You can't use your own equipment, no footprint but a check tool to confirm line of sight to satellite which is pan european so footprint is not an issue, they also state they'll offer the best sat for your location 
Your paying " paying 30€ a month for anything up to 1MB download speed and 0.02MB for upload and then a volume limit of 2GB"
Tooway for 25€pm you get 2mb download 1Mb upload 2Gb data allowance
for 36€ pm you get 8Mb upload 2 Mb download 8Gb data allowance

Looks a bit of a no brainer too me


----------



## coati

nah - thanks I was only posting info, already looked at the others and made my own decision. BTW Broadband Algarve will do TOOWAY as well if you folks didnt know ;-)
I had read your speeds Jerry simply posted mine for info?
Oh and I have no connection to BA whatsoever.


----------



## dogood

*just want your signature*



canoeman said:


> dogood, seems as if you haven't really looked at the Tooway site, all the information is there and is not hidden away.
> You can't use your own equipment, no footprint but a check tool to confirm line of sight to satellite which is pan european so footprint is not an issue, they also state they'll offer the best sat for your location
> Your paying " paying 30€ a month for anything up to 1MB download speed and 0.02MB for upload and then a volume limit of 2GB"
> Tooway for 25€pm you get 2mb download 1Mb upload 2Gb data allowance
> for 36€ pm you get 8Mb upload 2 Mb download 8Gb data allowance
> 
> Looks a bit of a no brainer too me


Me no brain you to?
No footprint no sign
No need to hear later I am outside the range.
Buy equipment for £??? and start a wild goosechase to save 5€ a month?
Me no brain sorry


----------



## canoeman

Then get your system set up correctly so it performs as it's supposed too rather than complain about it, as you don't seem to be interested in the the basic facts of Tooway, or to look at costs properly, no I'm not promoting it as personally I can't justify the cost and benefits over my existing internet connection.


----------



## siobhanwf

I too use TOOWAY (Tooway | Home of Tooway Satellite Broadband 18Mb in Europe | ToowayDirect) and today`s test are pretty representative of what I normally get.
Changed a year ago.
Only regret was that I didn`t do it sooner.



Last Result:
Average Download Speed: 19012 kbps (2376.5 KB/sec transfer rate)
Average Upload Speed: 5412 kbps (676.5 KB/sec transfer rate)
Average Latency (Round Trip Time): 689 ms
Jitter: 61 ms
Packet Loss: 0%

Wednesday the 23rd of January, 2013 13:48


----------



## muski

jerryceltner said:


> I have posted here before.
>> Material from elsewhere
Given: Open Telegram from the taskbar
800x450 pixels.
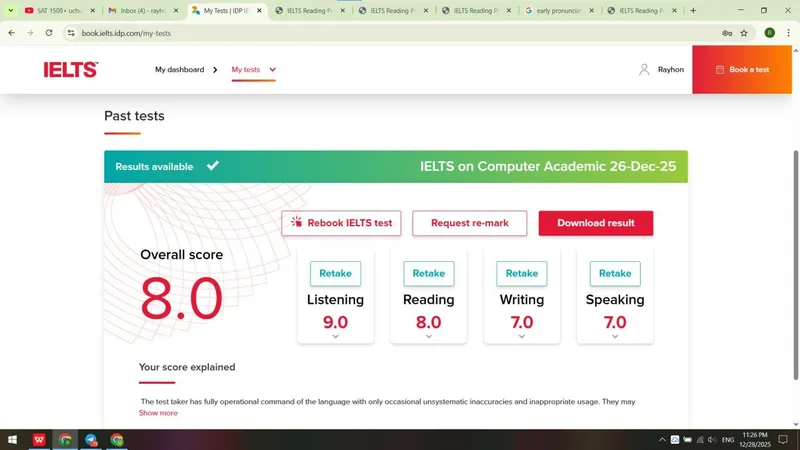Looking at the screenshot, I should click(x=91, y=439).
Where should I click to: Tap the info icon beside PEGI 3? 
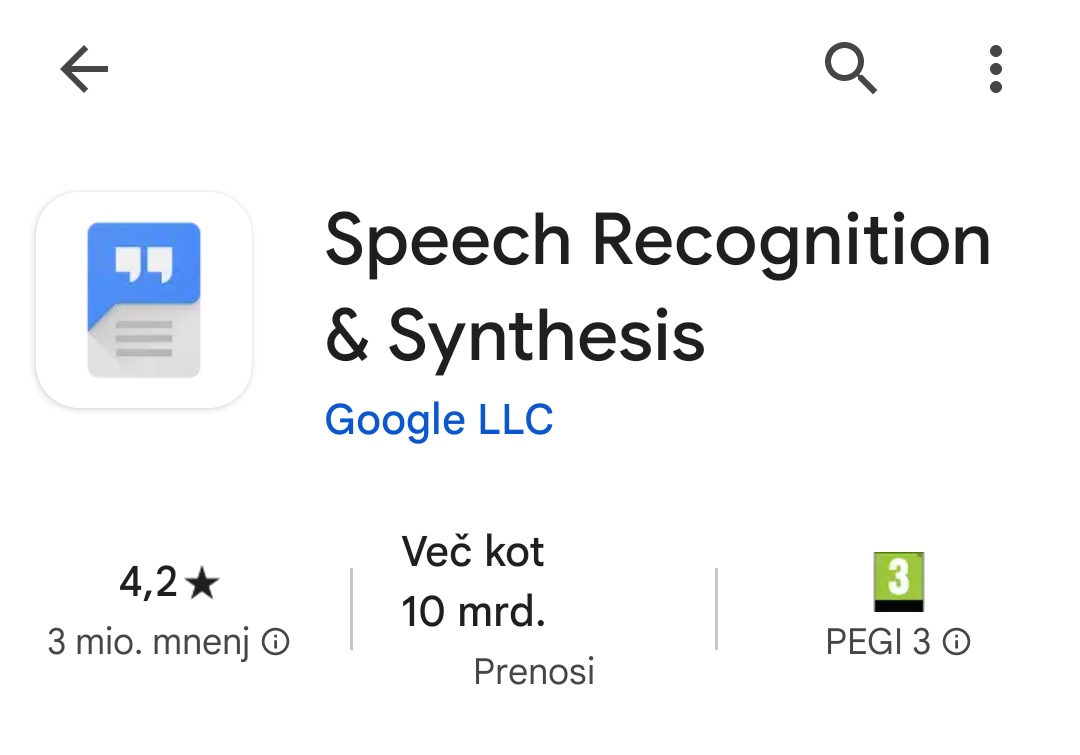(957, 642)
I have 18mb/sec down and 5.5mb up. This is a satellite system with a 70cm dish. I used to get 1.71mb/sec down and 110kb/sec up. I live in the Tomar region in the sticks.
> I have had it for over a year now and it's gone down 3 times. Once for 2 hrs, once for 5 mins in torrential rain and once when we had fires close by and the sky was black with smoke.
> If you want more info PM me as I have to go out shortly....Thanks


Hi, which satelite internet provider do you use. I was thinking on using toowaybroadband.co.uk for internet access on the Minho region.

Thanks


----------



## muski

Didn't realise there was already info on tooway. Sorry guys but for some reason I can't delete my post.


----------



## canoeman

That's the one Jerry and Siobhán both use providing you can get line of sight to sat no problem, there is a "tool" on the site so you can check


----------



## siobhanwf

muski said:


> Hi, which satelite internet provider do you use. I was thinking on using toowaybroadband.co.uk for internet access on the Minho region.
> 
> Thanks


Tooway | Home of Tooway Satellite Broadband 20 Mb in Europe | ToowayDirect is the one we both use. Have sent you a PM


----------



## afjac

Hi 
I have read the thread on satellite internet and am thinking too about using toowaybroadband.co.uk for internet access.
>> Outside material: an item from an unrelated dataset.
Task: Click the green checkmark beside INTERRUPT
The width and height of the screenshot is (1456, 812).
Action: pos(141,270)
Are people still happy with Tooway?
Also I am based in Sintra and wondering who you used for installation and whether you were happy with the experience.

Thanks


----------



## canoeman

Tooway now marketed via a different company EuropaSat | Impartial Satellite Broadband Internet 20 Mb in Europe cost of product delivery increased although packages seem similar, so certainly now worth checking any alternatives like Bentley Walker, any local sat installer can do the job it's only a matter of aligning dish to correct satellite


----------



## siobhanwf

afjac said:


> Hi
> I have read the thread on satellite internet and am thinking too about using toowaybroadband.co.uk for internet access.
> 
> Are people still happy with Tooway?
> Also I am based in Sintra and wondering who you used for installation and whether you were happy with the experience.
> 
> Thanks



We have had TOOWAY now EuropaSat | Impartial Satellite Broadband Internet 20 Mb in Europe for almost 2 years and the only thing we can say is WE ARE SORRY WE DIDN`T GET TO SOONER!!!
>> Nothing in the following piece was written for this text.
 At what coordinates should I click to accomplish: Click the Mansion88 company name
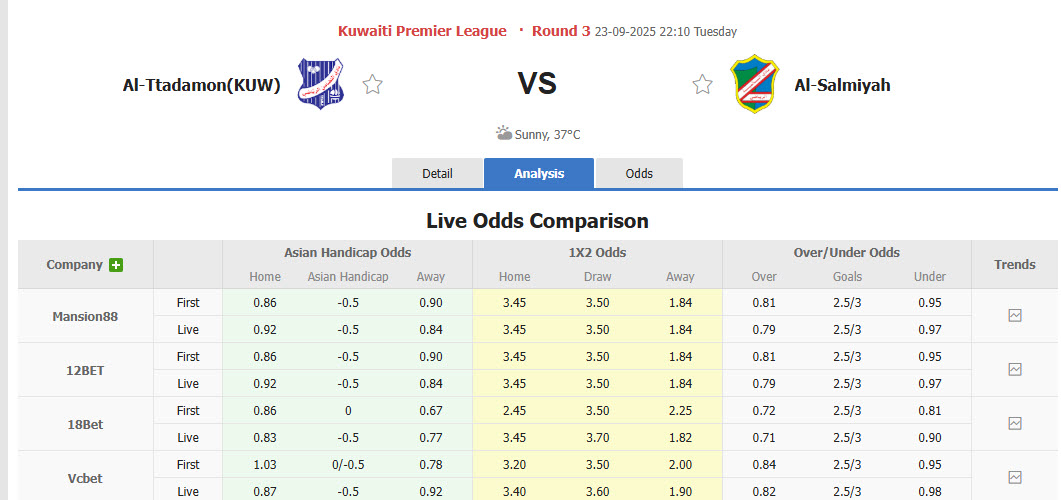[85, 316]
tODAY`S PERFORMANCE_ Average Download Speed: 19453 kbps 
Average Upload Speed: 5358 kbps 
Average Latency (Round Trip Time): -1 ms

Friday the 19th of July, 2013 22:07_


Have only had one outage in that time and that was last week when there was work being done on the Satellite, 
hAVING HAD THE "DISPLEASURE" of using SAPO for the first 5 years we were here, with constant outages, TOOWAY/EUROPASAT had been a DREAM :clap2:


----------



## canoeman

You might be a bit shocked though at the actual cost of initial package and delivery, Tooway had become quite reasonable now hardware cost has suddenly jumped to 400€


----------



## siobhanwf

canoeman said:


> You might be a bit shocked though at the actual cost of initial package and delivery, Tooway had become quite reasonable now hardware cost has suddenly jumped to 400€



There is also now a rental possibility. http://www.europasat.com/tooway/rent-your-kit/


----------



## The Hog

I have Tooway satelite internet which I got through Bentley Walker.
Tooway Satellite Internet - Fast Satellite Broadband Internet Services from Bentley Walker
I installed the system myself, it's not difficult. The installation instructions are comprehensive and there is also an installation video which is very good.
Without a doubt it is better than my SAPO internet which I have in town.


----------



## forgeman

*Satellite Internet*

I had been VERY disgruntled with both PT and Optimus who over promise under deliver and expect 12 or 24 month commitments. So having tested their oversold 4g equipment which is useless inland at this time (except to pick up 3g or less and hence hampered by the 'unlimited clause really meaning 15gigs then unusably low speeds till the months end)... I went for Satellite 3 months ago...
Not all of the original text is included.